La situación de calle según los excluidos: “Lo peor no es el frío, es la lluvia”

Con trayectorias vitales muy diversas, pero con el mismo resultado de exclusión, más de 2 mil personas viven en situación de calle. El Estado ensaya respuestas con resultado dispar

Inmediaciones del Hospital Pasteur. Foto: R. Pérez. 

Ángela Rocío Pérez / Sudestada / @arocioperez

En las inmediaciones del Hospital Pasteur, ubicado en el barrio Unión, es posible contar entre 10 y 15 personas durmiendo en la calle cada día. Fabián Patrón (35) es uno de ellos.
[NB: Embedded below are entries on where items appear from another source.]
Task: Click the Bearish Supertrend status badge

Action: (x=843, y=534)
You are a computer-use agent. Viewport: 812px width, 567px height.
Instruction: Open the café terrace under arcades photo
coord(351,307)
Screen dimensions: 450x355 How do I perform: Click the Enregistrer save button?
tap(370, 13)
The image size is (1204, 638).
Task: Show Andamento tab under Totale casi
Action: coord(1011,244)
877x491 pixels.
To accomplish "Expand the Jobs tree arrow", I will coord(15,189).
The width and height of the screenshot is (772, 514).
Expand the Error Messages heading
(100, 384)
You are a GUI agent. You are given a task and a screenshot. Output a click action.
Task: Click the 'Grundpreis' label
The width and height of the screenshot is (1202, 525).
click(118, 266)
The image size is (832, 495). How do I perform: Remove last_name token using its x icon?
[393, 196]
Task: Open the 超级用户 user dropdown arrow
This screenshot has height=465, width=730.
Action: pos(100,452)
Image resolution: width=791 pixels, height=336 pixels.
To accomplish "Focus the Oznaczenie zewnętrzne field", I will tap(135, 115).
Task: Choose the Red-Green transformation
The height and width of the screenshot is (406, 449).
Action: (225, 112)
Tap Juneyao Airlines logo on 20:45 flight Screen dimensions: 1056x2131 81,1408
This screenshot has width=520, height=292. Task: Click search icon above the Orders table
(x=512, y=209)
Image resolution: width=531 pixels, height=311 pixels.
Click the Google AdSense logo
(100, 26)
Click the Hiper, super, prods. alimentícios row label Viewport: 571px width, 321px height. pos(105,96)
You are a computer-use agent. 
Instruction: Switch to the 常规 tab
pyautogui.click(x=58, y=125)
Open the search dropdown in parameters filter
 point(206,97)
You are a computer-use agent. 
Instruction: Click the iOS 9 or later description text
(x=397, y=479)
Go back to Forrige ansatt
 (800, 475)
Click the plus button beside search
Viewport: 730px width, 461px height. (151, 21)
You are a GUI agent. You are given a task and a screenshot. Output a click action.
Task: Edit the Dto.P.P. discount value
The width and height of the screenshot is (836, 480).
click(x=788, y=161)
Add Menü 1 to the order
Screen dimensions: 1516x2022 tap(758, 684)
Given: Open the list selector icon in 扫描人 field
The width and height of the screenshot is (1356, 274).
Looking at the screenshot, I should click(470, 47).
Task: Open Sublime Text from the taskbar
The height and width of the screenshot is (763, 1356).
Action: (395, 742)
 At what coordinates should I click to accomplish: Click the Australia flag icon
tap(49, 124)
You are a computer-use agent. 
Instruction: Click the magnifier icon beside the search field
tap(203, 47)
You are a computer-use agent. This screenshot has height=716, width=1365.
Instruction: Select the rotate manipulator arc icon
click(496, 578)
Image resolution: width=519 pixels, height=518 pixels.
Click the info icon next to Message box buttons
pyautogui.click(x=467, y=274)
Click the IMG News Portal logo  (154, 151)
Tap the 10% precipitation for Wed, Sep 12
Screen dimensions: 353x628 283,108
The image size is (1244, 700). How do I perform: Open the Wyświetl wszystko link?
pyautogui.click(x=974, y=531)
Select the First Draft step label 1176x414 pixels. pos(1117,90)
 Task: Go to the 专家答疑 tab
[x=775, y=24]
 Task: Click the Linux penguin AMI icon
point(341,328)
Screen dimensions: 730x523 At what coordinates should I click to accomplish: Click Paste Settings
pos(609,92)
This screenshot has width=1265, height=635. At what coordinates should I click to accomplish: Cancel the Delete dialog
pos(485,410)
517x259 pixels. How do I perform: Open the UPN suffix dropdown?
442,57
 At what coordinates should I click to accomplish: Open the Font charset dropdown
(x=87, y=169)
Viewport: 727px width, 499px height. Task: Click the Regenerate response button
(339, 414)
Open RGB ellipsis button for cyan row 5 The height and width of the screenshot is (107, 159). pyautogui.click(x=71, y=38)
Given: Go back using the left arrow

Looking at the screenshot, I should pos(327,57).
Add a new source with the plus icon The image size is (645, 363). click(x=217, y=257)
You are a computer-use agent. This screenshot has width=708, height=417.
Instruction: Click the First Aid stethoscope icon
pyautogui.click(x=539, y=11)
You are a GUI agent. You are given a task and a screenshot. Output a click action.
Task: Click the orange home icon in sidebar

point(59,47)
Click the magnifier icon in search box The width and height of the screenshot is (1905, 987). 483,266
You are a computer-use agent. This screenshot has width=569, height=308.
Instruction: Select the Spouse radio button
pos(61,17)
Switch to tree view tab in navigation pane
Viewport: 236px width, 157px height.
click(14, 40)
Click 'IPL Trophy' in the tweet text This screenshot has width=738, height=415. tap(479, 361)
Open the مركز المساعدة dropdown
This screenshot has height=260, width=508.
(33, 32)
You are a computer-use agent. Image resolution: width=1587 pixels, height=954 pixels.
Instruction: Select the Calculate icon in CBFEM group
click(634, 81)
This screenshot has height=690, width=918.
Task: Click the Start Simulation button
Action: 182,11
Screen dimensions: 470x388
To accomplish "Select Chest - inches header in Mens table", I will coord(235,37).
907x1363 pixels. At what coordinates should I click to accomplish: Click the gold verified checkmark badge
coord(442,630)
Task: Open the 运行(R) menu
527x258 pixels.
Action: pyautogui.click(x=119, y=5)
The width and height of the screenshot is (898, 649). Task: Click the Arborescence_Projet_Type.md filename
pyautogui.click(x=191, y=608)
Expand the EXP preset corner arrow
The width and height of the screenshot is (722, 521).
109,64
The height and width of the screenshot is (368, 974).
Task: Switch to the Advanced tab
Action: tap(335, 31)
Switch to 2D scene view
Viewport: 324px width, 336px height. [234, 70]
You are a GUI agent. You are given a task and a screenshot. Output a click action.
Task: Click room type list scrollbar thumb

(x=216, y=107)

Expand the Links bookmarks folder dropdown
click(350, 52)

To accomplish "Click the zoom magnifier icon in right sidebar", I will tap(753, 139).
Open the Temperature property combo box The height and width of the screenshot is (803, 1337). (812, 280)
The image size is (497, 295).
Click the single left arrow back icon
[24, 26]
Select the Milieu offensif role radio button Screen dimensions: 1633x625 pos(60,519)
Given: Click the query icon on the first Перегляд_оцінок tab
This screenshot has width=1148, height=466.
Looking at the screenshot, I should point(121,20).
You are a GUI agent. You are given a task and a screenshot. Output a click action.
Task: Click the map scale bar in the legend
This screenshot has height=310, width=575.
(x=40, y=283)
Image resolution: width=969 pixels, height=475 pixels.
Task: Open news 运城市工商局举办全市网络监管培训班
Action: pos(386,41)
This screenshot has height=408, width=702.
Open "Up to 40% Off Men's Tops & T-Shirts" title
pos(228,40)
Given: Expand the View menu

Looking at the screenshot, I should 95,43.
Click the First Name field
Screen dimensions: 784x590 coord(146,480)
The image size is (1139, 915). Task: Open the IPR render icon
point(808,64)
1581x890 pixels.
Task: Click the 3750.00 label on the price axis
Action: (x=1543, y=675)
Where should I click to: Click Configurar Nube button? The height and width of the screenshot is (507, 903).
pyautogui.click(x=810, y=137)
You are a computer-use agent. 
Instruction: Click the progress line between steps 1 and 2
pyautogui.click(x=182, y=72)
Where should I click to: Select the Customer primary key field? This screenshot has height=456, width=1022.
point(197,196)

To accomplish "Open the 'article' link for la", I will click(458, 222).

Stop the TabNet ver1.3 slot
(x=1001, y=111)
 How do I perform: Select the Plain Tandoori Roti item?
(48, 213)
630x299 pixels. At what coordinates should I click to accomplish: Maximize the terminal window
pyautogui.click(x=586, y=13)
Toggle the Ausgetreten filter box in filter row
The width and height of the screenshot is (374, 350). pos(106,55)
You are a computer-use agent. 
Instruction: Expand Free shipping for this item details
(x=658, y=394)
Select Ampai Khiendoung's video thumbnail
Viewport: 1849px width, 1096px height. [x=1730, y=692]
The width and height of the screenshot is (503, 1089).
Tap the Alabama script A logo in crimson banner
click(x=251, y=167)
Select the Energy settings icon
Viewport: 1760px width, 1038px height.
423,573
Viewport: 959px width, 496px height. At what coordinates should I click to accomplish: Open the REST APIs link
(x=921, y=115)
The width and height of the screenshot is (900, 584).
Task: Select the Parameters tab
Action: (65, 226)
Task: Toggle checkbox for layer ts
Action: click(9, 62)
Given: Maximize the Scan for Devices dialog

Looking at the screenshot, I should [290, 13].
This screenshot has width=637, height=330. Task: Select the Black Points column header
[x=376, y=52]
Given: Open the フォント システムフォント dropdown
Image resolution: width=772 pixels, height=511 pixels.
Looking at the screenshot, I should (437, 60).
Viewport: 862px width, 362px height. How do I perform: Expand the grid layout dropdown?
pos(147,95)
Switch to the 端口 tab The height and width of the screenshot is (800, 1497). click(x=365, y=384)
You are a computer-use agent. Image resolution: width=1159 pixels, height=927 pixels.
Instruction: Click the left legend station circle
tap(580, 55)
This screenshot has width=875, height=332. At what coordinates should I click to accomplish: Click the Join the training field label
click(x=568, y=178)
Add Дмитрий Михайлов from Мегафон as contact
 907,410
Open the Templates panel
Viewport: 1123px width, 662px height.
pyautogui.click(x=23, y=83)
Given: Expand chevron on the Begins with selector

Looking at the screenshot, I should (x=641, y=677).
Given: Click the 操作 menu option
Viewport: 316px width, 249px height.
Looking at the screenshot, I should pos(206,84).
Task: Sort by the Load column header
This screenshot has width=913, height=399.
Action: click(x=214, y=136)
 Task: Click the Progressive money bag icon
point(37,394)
Contó que llegó a esta situación por culpa de las drogas. Trabaja como cuidacoches desde la mañana hasta las 22 horas aproximadamente. Es por esto que nunca fue a un refugio, en los que hay que presentarse antes de la noche si no se pierde el lugar, en caso de tener uno. Ninguno de los que duermen allí van a los refugios por la misma razón que él, comentó Patrón.

El frío lo combaten con el plato de comida que todos los días les brindan en el comedor de la Iglesia San Agustín, separada del hospital por la Plaza de la Restauración. “Lo peor no es el frío. Es la lluvia”, aseguró Patrón. Cuando llueve por la noche el único refugio que encuentran es el de los techos de las tiendas de 8 de octubre.


Fabián es uno de los que nunca fue a un refugio. Foto: R. Pérez. 

Además del comedor de la iglesia y el constante movimiento de autos y taxis, una de las razones para elegir la zona es el grupo humano que allí duerme. Según Patrón, como “se conocen todos” sabe que no le van a robar sus cosas por la noche.  Sin embargo, a una cuadra otro cuidacoches se quejó con una vecina de que le volvieron a robar la escoba mientras dormía.

Washington Rodríguez (60) es uno de los que hace más tiempo que vive en esas calles. Los parroquianos lo conocen por el nombre y le arriman un café por las mañanas. Rodríguez no recuerda cuántos años hace que está en situación de calle, pero sí que fue desde que lo desalojaron de la casa que era de su madre fallecida. Nunca fue a un refugio del Ministerio de Desarrollo Social (Mides) ni tiene interés en hacerlo porque “está bien así”, expresó.


Washington no tiene interés en ir a un refugio, a pesar de los años que lleva en situación de calle. Foto: R. Pérez. 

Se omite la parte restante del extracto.